======== Provided data ========
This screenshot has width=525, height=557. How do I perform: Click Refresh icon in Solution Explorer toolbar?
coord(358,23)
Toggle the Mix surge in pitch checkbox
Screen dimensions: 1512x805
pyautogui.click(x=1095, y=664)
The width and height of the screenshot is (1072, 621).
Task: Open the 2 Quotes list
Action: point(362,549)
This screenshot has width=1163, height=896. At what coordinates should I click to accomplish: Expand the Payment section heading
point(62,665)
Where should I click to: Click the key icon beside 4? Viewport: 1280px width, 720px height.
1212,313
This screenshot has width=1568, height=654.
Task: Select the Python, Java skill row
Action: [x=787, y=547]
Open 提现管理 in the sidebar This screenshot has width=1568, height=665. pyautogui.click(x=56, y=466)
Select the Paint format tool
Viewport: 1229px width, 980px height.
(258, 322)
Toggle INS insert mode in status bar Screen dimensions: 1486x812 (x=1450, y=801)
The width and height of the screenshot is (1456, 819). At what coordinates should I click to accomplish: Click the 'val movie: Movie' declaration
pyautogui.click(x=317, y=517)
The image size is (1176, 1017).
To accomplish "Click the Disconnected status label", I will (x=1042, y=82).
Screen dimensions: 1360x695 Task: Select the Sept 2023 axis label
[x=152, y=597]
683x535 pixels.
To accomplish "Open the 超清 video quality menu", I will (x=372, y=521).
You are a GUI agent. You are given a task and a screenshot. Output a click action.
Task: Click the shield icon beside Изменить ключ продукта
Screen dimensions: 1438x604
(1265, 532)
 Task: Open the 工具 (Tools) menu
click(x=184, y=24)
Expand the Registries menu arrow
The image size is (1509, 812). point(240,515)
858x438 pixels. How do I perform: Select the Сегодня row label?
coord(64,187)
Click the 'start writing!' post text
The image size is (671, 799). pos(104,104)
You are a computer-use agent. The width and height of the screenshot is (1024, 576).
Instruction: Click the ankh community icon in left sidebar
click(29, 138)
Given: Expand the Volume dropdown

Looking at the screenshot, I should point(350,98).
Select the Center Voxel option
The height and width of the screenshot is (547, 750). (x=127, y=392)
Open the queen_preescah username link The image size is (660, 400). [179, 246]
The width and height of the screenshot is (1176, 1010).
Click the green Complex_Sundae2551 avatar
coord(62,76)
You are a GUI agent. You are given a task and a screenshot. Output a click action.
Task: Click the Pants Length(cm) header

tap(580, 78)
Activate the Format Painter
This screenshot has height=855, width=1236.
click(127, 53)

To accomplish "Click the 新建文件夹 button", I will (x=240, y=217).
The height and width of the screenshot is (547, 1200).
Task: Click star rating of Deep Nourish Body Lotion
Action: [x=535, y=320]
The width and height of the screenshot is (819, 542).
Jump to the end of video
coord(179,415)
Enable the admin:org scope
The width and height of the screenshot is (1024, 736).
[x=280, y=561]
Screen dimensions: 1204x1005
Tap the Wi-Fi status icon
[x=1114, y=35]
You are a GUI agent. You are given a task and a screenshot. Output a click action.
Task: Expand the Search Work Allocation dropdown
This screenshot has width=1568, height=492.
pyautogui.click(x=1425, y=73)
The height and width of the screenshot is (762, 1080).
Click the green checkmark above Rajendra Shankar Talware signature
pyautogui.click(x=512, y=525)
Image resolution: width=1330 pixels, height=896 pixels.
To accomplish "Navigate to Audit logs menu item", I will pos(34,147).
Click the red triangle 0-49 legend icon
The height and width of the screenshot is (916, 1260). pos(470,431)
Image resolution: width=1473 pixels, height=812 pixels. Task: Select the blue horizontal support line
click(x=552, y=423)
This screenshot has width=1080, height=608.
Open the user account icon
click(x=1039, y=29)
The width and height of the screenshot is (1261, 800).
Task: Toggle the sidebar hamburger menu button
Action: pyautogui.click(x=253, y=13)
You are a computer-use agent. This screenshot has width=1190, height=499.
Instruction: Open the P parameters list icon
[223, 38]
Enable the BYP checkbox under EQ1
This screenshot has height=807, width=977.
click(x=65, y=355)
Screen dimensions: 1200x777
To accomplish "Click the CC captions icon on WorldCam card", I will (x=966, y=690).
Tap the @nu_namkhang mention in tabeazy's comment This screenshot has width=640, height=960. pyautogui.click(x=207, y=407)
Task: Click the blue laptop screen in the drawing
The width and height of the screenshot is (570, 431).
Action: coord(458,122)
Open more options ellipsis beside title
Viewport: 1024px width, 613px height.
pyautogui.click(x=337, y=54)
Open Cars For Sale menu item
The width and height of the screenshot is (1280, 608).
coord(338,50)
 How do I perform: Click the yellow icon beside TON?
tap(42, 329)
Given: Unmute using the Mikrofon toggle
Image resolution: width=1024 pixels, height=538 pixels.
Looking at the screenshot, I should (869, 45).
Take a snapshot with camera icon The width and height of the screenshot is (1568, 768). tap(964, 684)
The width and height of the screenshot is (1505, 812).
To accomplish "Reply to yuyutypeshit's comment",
========
**Problem statement:** Take from the material above every line that includes the word "comment".

**Result below:**
Tap the @nu_namkhang mention in tabeazy's comment This screenshot has width=640, height=960. pyautogui.click(x=207, y=407)
To accomplish "Reply to yuyutypeshit's comment",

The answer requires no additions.